While circumstances conspired to prevent my celebration of Opening Day of trout season (April 26) by actually fishing, I did head to the cabin with Sean and Christopher Saturday night, with plans to hit Moccasin Creek. Sure, Moccasin is stocked, but trout is trout. We stopped at Diamondback Grill to enjoy some burgers, then headed for the cabin and hit the hay.

Sunday morning, Hit Moccasin Creek we did. Christopher, Sean (with my old fly rod), and I (with my new 5 wt. fly rod) were on the water by 7:00 a.m. Sunday. The surprising lack of fisher folks allowed us to pick the best spots. Again, the creek was full of larger brook trout and soon all of us had a fish on the line.

Sean did well for his first time fly fishing, even if it was nymphing, which isn’t what one imagines when fly fishing is mentioned. (Nymphing employs weighted wet flies, which are presented to the fish in their feeding lane underwater.) While Christopher left close to mid morning after pulling in a few fish, but Sean and I spent much of the day on the creek, and in about ten hours Sean had landed a dozen trout. I stopped counting at a dozen. Later in the evening, I fished by myself and right about sunset literally hooked ten trout in thirty minutes, all out of a small pool.

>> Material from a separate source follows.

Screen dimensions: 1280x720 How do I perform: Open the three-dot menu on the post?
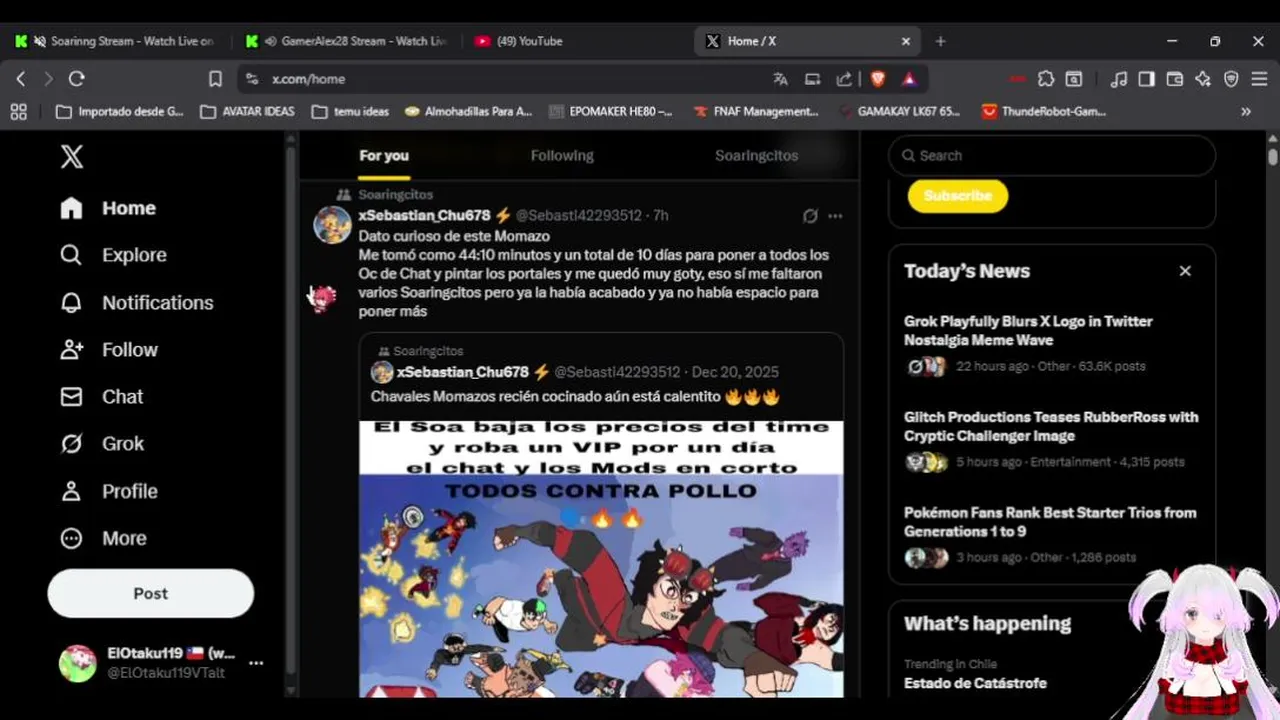click(835, 215)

Knowing it was to be a short trip, Monday morning Sean and I headed back down to Moccasin Creek to spend a “little time” on the water before we had to head home. Well, a little time stretched into hours. But I blame it on Sean’s illness…he caught the bug. When I asked if he was ready to leave, his response was “One more cast.” We had fun trying to entice some fish in a deep pool by the dam, fish we could clearly see. I think we both pulled a couple of fish out of there, thanks to my expert fly selection!

A busy but tremendously fun two days.